About Dis_Describer – Cold Brew Dev

The Dis_Describer twitter bot is a python bot that posts photos of theme parks, primarily Disney theme parks, along with captions generated by Microsoft Computer Vision.

Motivation

This project is mostly just for fun. It was inspired by the similar @citydescriber account, a love for Disney parks, and the need for a project one January afternoon.

While the AI behind the Microsoft Computer Vision and similar services is quite sophisticated, theme parks, particularly Disney parks, pose a unique challenge.

You can see the AI is able to easily identify a train:

Theme parks, however, are designed to look like things other than what they are. We thus get a fun competition–the AI tries to discern what something actually is, while the theme park designers try to trick the AI into seeing something else.

The Imagineers did pretty good at building the Rock ‘n’ Roller Coaster guitar, for example:

a red guitar on a red surface pic.twitter.com/n2iZJ0rNSu
— Dis Describer (@dis_describer) January 14, 2021

Current Programming

The outline of the bot’s programming is straightforward.

The bot’s keeper maintains a folder of images. If you would like to submit a photo, please use the submissions page. Currently we are able to queue all submissions as long as they meet the page criteria.

Data pertaining to the images are stored in an SQLite database.
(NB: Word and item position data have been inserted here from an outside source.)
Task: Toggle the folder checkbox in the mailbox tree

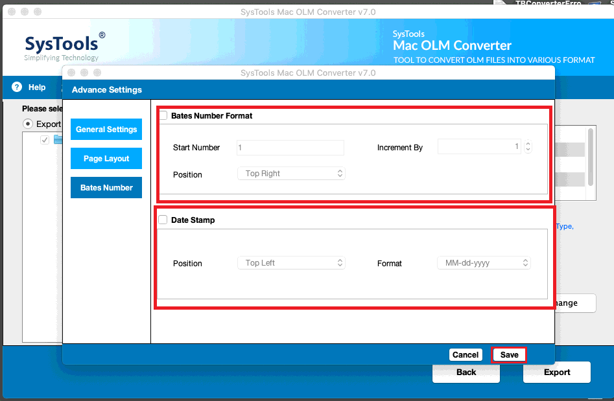Action: [x=43, y=139]
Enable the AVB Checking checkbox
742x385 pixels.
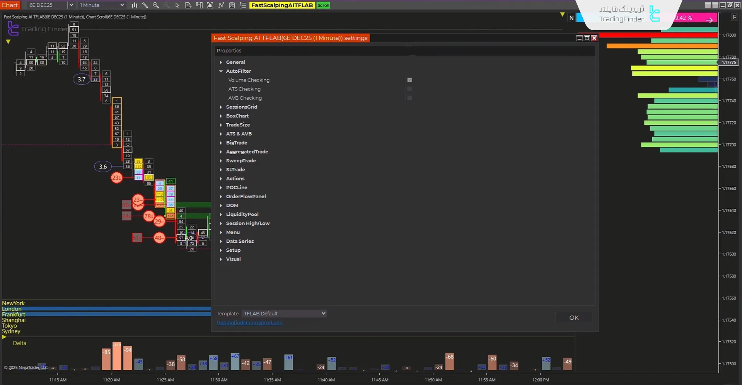(409, 98)
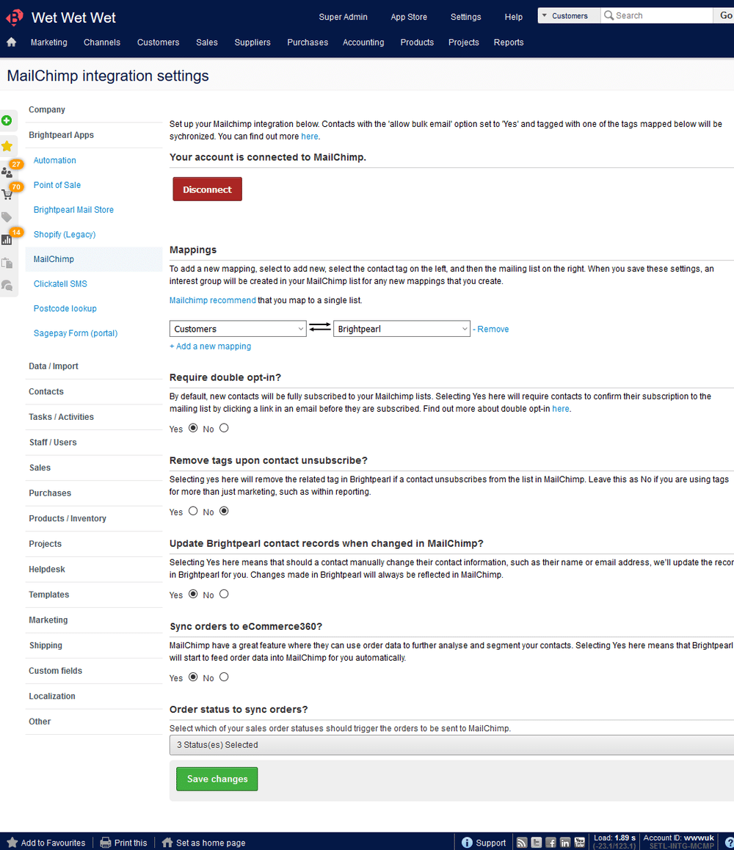734x850 pixels.
Task: Click the green plus quick-add icon
Action: (x=7, y=120)
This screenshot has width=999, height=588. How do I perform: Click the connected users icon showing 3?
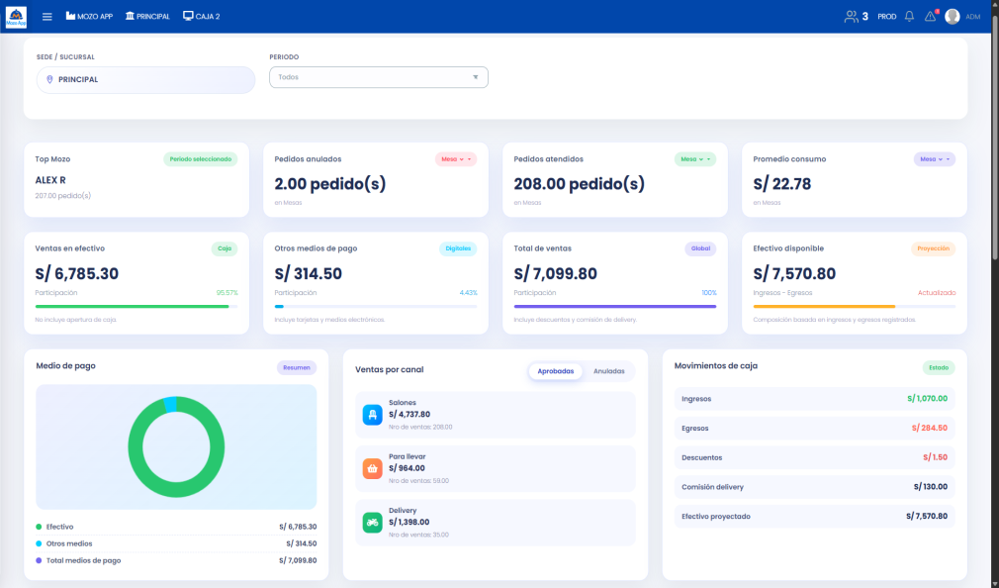pyautogui.click(x=853, y=16)
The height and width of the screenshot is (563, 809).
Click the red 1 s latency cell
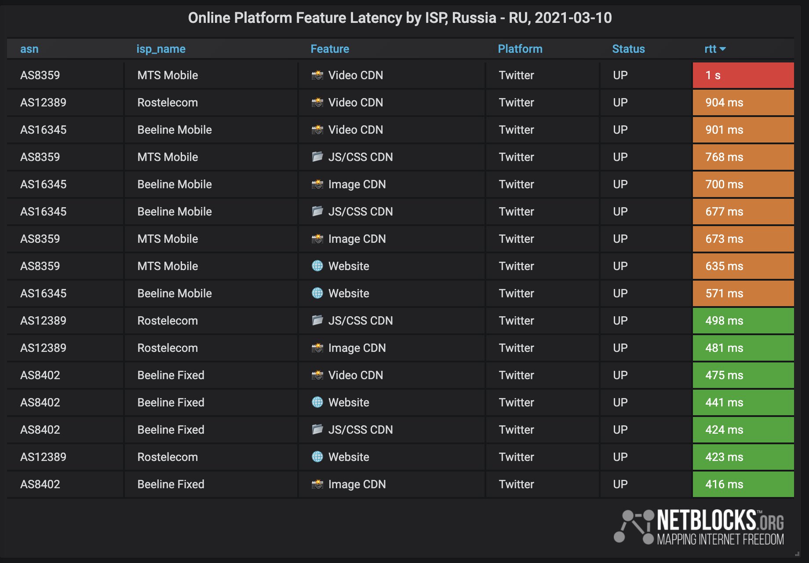tap(743, 75)
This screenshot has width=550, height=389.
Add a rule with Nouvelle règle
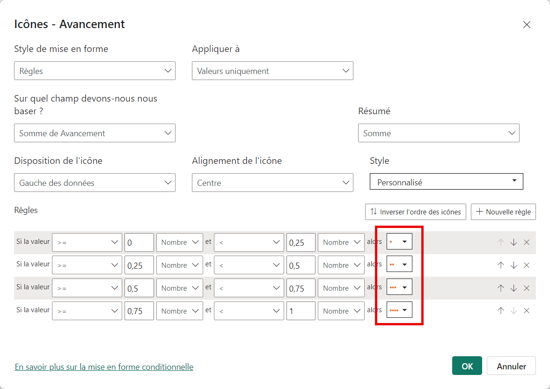tap(503, 212)
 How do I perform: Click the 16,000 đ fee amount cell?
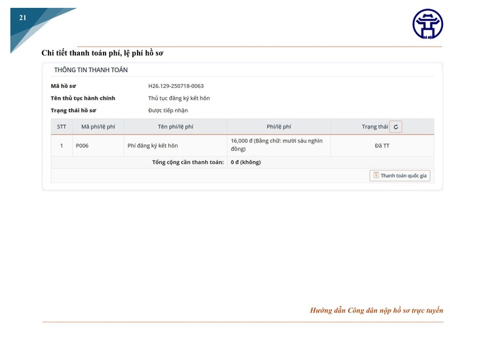coord(276,145)
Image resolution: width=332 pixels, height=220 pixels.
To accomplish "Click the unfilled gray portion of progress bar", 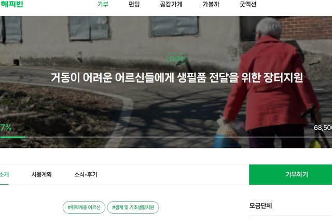I will coord(178,138).
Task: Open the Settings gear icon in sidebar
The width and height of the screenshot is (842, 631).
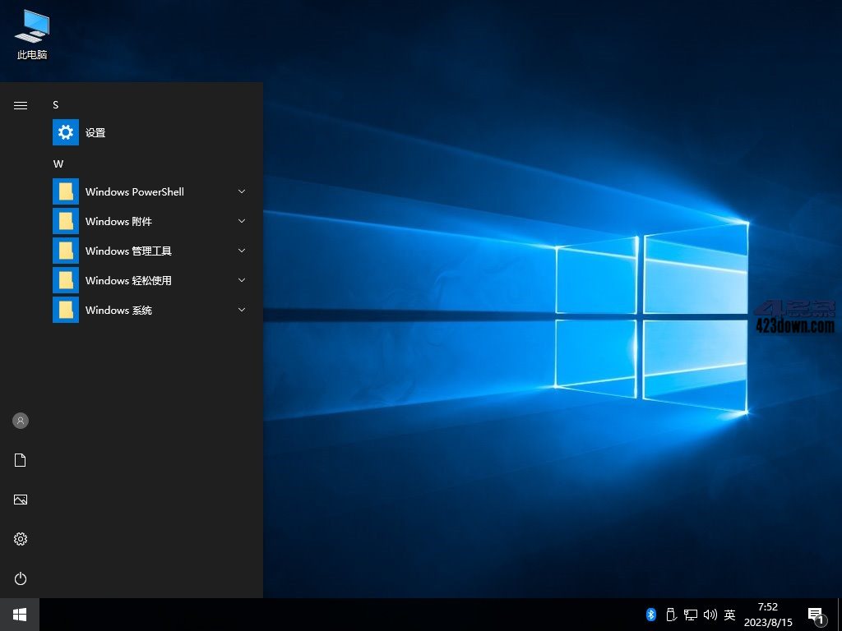Action: [x=20, y=539]
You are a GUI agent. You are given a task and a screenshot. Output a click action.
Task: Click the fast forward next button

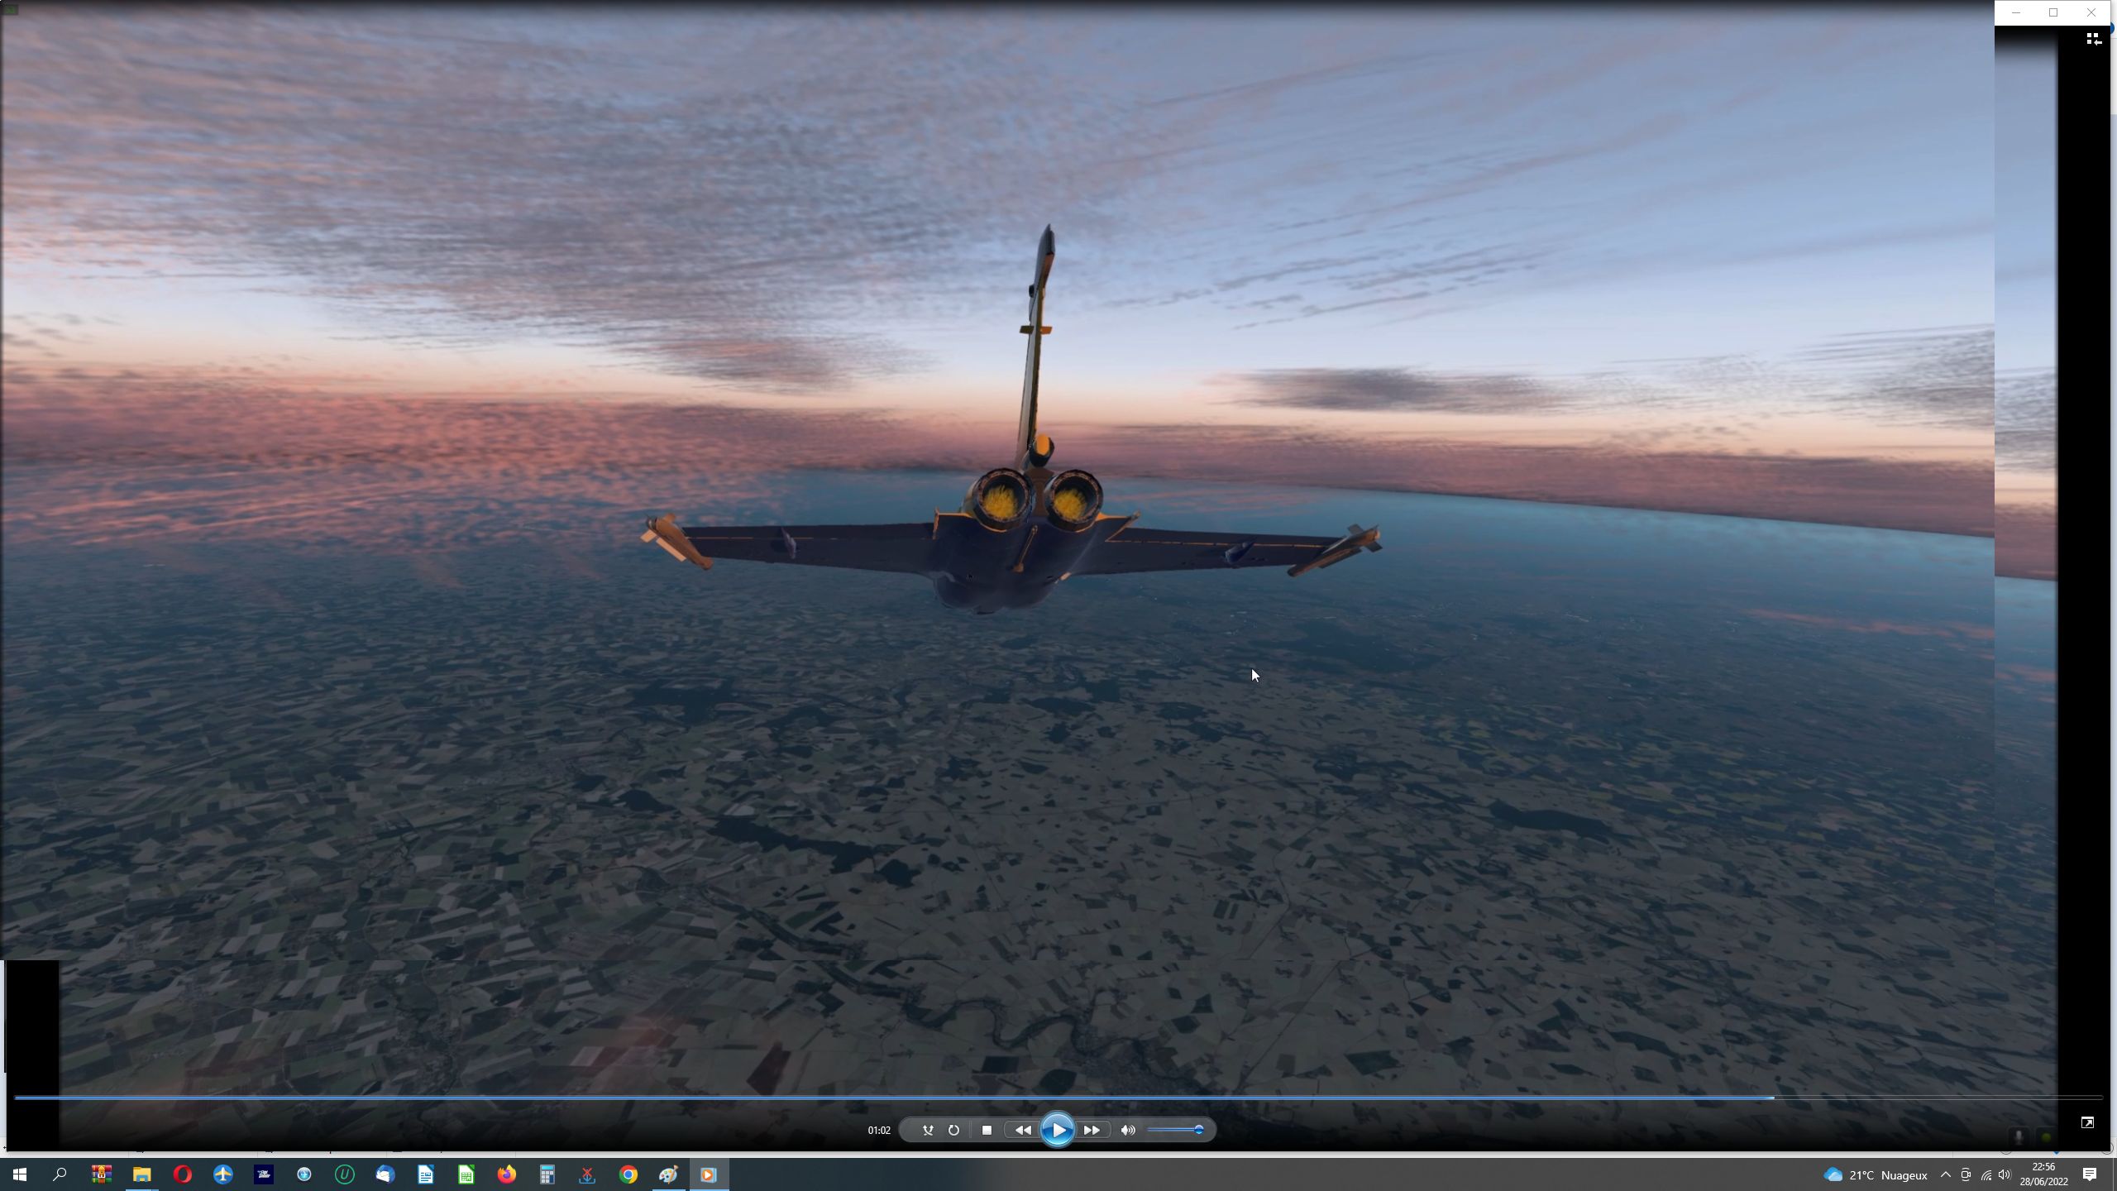[x=1092, y=1130]
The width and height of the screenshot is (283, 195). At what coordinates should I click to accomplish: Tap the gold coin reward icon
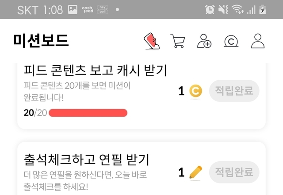tap(195, 92)
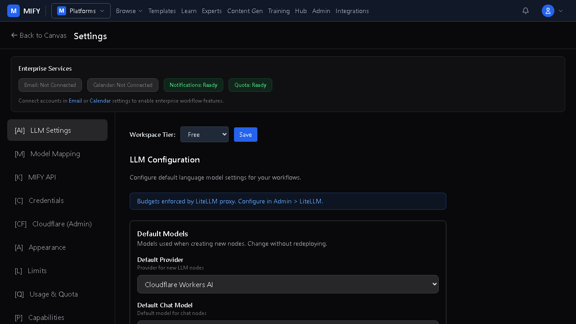Click the Back to Canvas arrow
576x324 pixels.
tap(14, 35)
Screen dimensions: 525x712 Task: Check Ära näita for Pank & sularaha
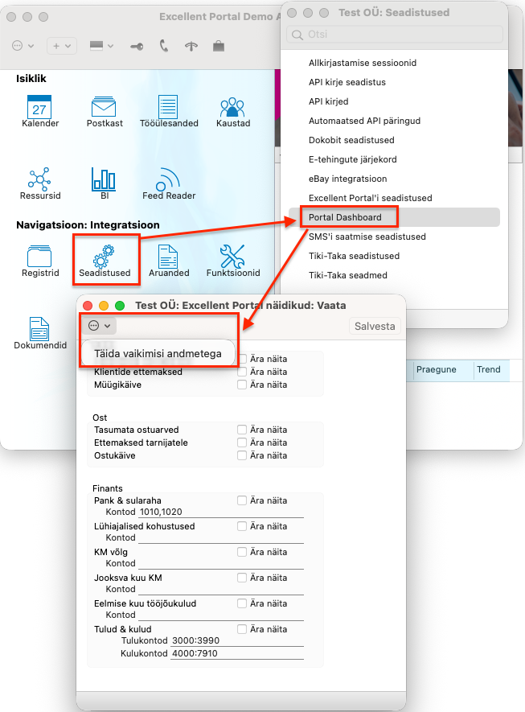[242, 500]
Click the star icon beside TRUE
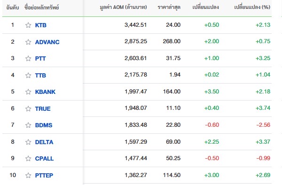 pyautogui.click(x=28, y=108)
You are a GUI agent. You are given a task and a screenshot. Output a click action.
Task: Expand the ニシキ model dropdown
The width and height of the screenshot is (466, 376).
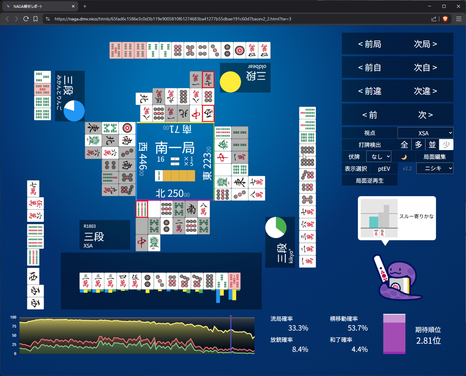point(435,169)
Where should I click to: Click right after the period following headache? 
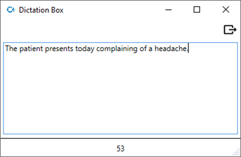point(189,48)
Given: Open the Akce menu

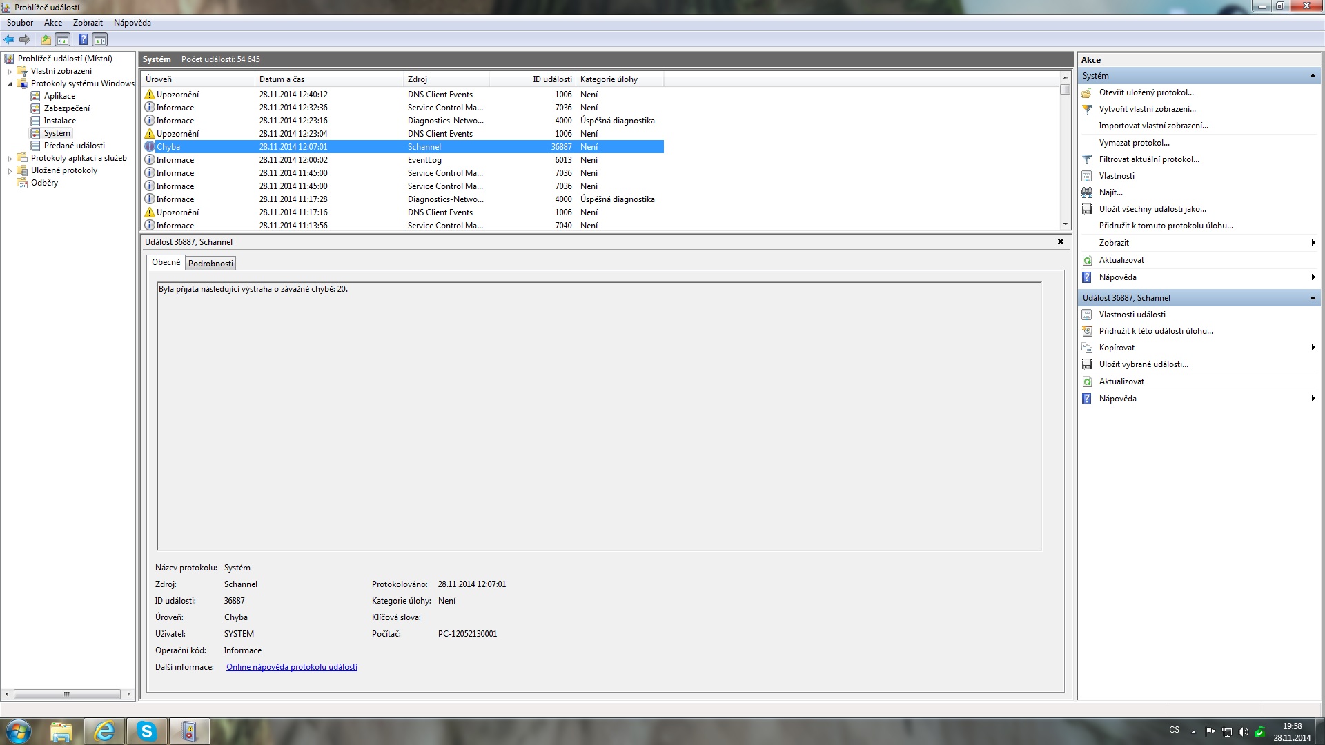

The bot runs 10X per day on the bottom of select hours. At those times it:

Submits the URL of the hosted photo through the Microsoft Computer Vision API
Retrieves the caption
Posts the photo with the caption to twitter via the Twitter API

The overall time to complete the project by a novice coder was about 5 hours.

Hopes For the Future

Potential goals for the project include…

Improve / automate photo sourcing. Right now photo selection is entirely manual and relies on the keeper’s photos and guest submissions, all of which are manually managed. It would be good to automate this.

Independent machine learning. The bot currently relies on the Microsoft Computer Vision API for its captions. It would be nice if it built those on its own via machine learning.

Reply reading. If the bot could read replies, it could use those replies to help it form an understanding of different images.

Discussion. The bot may even be able to develop chat functionality, allowing it to provide at least basic information about what’s in the pictures. Simple functionality might be replies to “what’s the height requirement for this ride?” More complex might be “when are wait times shortest for this ride?”